[EXERCISE GOAL] Rewrite the lines between the one holding "Viewport: 768px width, 391px height." and the one holding "click(1150, 351)", inclusive, with "user avatar" changed to "profile icon" and nothing else altered.

[BEGIN RECORD EXCERPTS]

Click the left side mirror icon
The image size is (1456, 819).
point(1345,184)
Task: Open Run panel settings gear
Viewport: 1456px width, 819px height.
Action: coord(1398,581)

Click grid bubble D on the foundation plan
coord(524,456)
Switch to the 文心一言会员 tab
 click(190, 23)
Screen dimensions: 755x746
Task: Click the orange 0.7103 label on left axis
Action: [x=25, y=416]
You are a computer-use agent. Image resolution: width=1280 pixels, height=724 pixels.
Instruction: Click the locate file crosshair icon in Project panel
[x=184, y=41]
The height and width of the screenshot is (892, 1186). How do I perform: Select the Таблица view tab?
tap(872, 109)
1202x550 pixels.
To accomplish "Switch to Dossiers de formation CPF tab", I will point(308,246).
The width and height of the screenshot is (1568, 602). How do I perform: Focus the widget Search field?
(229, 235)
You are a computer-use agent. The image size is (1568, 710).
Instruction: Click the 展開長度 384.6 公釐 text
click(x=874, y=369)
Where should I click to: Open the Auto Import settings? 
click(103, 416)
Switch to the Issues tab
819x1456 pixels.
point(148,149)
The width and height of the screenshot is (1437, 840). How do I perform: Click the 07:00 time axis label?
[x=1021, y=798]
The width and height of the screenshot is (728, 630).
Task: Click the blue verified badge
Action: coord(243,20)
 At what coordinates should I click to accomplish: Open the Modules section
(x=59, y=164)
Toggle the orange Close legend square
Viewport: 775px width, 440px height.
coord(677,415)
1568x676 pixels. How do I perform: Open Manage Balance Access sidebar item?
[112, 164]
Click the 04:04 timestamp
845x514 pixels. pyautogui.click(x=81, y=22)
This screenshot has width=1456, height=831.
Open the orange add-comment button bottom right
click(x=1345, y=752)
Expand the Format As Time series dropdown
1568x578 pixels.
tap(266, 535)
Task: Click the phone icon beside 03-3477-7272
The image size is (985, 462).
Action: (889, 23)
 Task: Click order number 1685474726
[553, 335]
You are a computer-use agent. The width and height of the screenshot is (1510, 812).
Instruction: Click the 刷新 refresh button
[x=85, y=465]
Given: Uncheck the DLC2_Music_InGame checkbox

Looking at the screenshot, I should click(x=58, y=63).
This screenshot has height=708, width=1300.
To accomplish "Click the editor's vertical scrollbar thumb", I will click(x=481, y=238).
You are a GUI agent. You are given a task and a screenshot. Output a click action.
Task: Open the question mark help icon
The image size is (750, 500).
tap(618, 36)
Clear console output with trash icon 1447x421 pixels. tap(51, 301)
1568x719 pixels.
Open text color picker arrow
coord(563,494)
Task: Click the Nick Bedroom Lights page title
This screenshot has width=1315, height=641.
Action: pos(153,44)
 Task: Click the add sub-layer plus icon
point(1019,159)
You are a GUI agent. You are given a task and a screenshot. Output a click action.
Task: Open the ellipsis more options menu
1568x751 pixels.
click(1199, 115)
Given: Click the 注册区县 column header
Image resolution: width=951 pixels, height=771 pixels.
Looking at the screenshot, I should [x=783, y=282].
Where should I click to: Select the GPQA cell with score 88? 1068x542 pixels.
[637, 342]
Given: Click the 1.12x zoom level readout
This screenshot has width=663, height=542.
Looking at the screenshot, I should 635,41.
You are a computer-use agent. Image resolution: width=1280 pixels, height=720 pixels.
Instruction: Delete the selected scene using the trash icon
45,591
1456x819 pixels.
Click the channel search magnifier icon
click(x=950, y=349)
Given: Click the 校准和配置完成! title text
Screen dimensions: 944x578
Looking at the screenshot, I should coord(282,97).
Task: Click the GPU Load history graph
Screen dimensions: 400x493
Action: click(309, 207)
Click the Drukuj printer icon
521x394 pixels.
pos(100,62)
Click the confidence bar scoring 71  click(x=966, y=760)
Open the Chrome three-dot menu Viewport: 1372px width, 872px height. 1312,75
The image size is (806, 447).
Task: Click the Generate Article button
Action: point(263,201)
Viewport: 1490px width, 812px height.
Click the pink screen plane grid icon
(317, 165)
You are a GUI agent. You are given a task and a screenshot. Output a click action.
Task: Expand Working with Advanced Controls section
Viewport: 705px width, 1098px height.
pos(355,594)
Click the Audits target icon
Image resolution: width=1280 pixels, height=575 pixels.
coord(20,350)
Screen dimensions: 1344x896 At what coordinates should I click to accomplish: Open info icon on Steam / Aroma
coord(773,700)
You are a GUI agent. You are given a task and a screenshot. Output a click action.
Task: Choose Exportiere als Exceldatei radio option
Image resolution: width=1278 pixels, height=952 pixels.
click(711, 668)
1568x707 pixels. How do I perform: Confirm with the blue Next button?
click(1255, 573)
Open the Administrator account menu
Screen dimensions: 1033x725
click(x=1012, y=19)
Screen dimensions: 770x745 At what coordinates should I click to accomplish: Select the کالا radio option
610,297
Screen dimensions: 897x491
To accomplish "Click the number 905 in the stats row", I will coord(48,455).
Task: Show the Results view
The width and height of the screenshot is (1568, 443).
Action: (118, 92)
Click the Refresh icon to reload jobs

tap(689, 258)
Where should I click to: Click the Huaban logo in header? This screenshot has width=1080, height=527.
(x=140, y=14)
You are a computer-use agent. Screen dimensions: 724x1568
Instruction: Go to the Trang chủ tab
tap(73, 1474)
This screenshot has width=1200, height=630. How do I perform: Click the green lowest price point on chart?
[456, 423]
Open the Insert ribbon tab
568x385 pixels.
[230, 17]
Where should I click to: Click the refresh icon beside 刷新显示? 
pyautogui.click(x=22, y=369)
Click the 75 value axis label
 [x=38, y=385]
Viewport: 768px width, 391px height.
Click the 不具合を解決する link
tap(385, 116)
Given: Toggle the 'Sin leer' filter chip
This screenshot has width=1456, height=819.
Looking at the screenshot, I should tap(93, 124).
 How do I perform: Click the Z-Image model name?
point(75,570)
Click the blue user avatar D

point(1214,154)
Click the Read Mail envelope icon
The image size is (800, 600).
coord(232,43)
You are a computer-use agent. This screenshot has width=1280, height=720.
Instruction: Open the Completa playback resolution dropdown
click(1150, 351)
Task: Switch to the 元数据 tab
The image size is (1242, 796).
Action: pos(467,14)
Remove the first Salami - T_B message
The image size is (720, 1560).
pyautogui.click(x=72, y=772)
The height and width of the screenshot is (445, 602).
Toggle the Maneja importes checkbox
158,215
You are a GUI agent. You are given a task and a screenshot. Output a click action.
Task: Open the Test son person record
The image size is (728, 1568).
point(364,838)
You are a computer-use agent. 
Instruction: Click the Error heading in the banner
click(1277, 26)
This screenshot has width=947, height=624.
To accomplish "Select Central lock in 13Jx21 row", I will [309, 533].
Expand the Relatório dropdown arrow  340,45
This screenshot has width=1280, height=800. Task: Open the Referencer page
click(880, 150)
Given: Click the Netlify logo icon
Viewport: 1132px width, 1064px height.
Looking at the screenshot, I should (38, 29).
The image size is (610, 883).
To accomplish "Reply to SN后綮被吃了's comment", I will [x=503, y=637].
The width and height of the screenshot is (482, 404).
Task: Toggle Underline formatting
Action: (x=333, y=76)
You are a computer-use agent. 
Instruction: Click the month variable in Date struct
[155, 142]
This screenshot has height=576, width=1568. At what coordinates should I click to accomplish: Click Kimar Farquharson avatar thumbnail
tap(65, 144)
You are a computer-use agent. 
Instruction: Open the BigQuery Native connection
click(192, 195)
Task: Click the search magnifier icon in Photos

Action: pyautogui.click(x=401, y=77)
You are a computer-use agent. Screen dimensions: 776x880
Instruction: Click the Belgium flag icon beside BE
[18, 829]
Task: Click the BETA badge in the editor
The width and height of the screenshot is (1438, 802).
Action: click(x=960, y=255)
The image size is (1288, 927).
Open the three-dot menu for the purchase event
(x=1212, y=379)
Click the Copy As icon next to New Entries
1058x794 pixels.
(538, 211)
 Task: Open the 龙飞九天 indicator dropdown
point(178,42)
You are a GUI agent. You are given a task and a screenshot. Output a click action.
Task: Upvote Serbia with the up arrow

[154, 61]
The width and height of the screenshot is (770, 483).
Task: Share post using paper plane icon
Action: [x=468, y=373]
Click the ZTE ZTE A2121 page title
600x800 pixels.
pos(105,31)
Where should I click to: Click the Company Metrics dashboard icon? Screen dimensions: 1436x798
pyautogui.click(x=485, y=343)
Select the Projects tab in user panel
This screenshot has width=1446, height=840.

[END RECORD EXCERPTS]

[WRITTEN ANSWER]
Viewport: 768px width, 391px height.
Click the 不具合を解決する link
tap(385, 116)
Given: Toggle the 'Sin leer' filter chip
This screenshot has width=1456, height=819.
Looking at the screenshot, I should tap(93, 124).
 How do I perform: Click the Z-Image model name?
point(75,570)
Click the blue profile icon D

point(1214,154)
Click the Read Mail envelope icon
The image size is (800, 600).
coord(232,43)
You are a computer-use agent. This screenshot has width=1280, height=720.
Instruction: Open the Completa playback resolution dropdown
click(1150, 351)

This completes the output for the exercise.